:: Dataset rows

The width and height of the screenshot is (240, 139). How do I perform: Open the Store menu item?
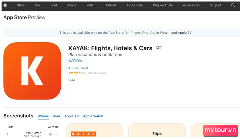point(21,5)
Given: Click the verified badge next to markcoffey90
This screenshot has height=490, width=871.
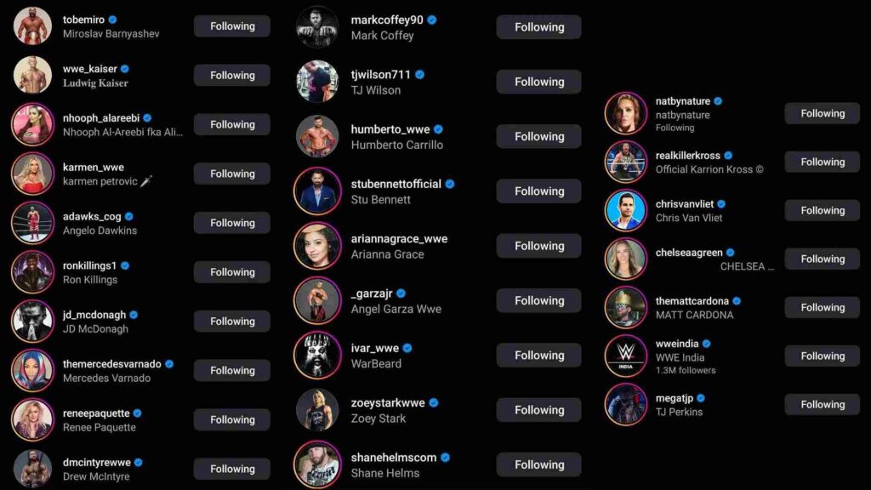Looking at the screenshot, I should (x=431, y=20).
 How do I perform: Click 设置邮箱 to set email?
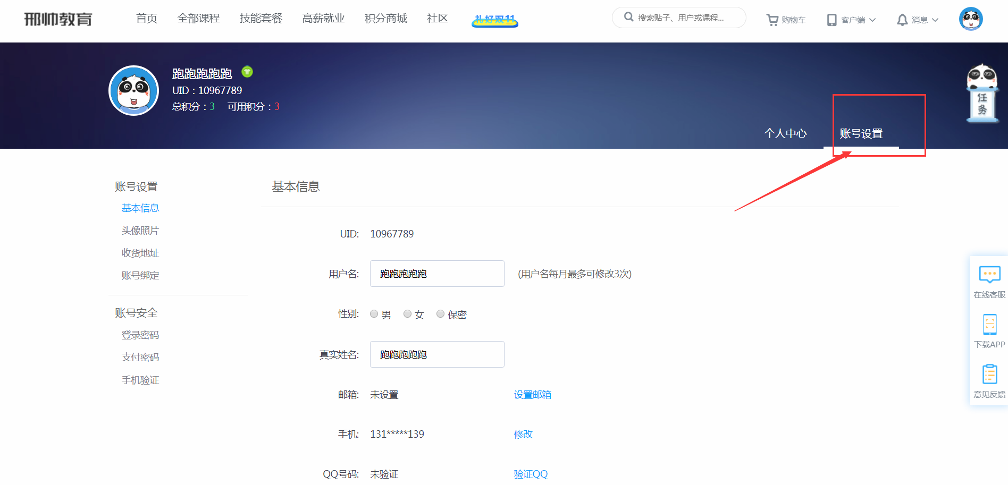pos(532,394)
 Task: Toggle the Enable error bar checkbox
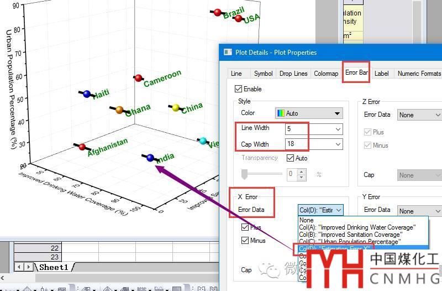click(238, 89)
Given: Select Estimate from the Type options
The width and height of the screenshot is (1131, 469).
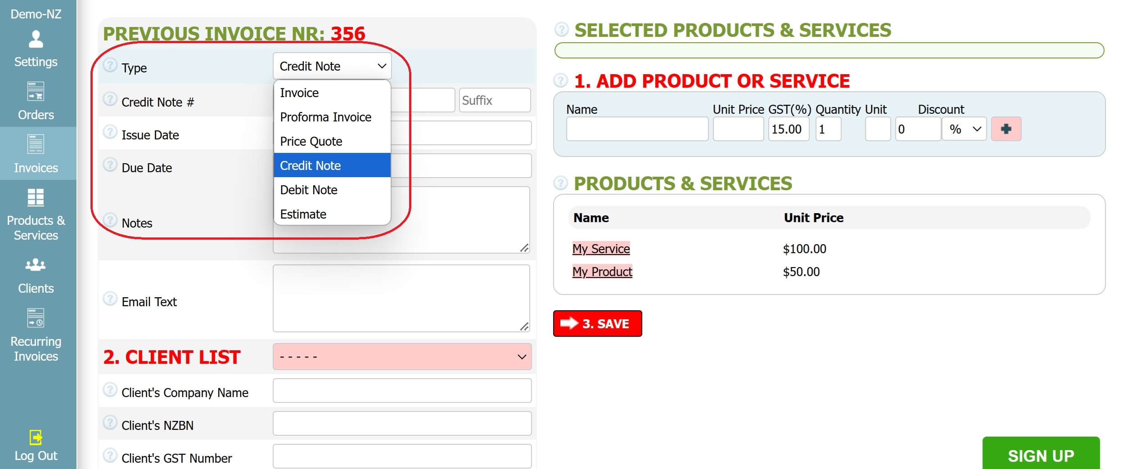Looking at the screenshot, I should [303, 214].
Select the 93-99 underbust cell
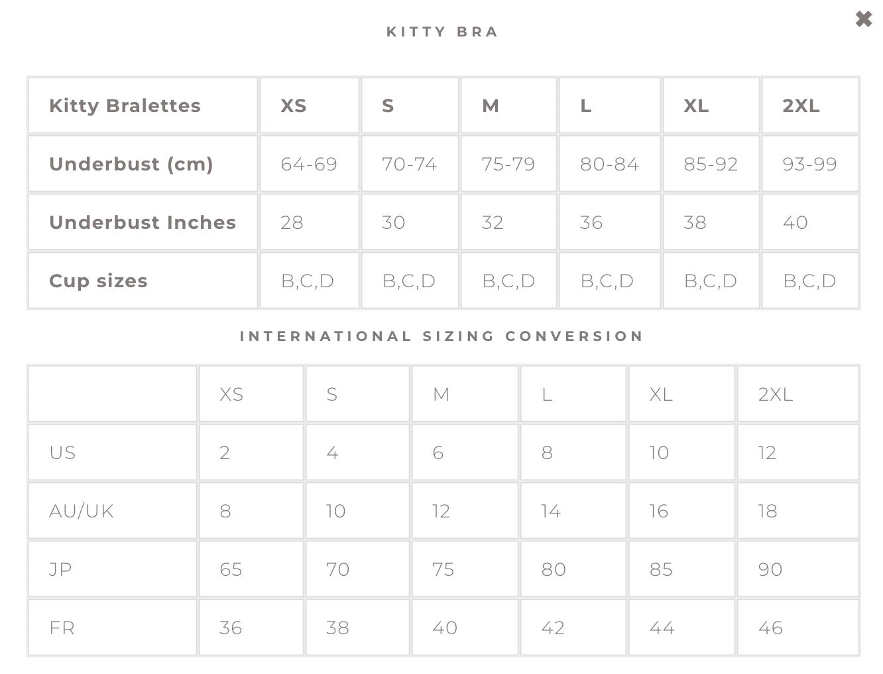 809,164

::::
:: Dataset rows

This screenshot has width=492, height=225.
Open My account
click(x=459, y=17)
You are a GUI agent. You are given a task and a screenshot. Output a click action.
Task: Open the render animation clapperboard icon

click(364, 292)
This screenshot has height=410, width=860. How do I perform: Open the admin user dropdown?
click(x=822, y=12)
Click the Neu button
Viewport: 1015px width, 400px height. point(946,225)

::::

▸ **What you will do**
Pick out each line of the records above that contains the word "perform", and copy those lines in full.

▸ **Exercise answer**
The width and height of the screenshot is (240, 139). How do I perform: Open the Store menu item?
 How do I perform: Click 设置邮箱 to set email?
This screenshot has height=410, width=860. How do I perform: Open the admin user dropdown?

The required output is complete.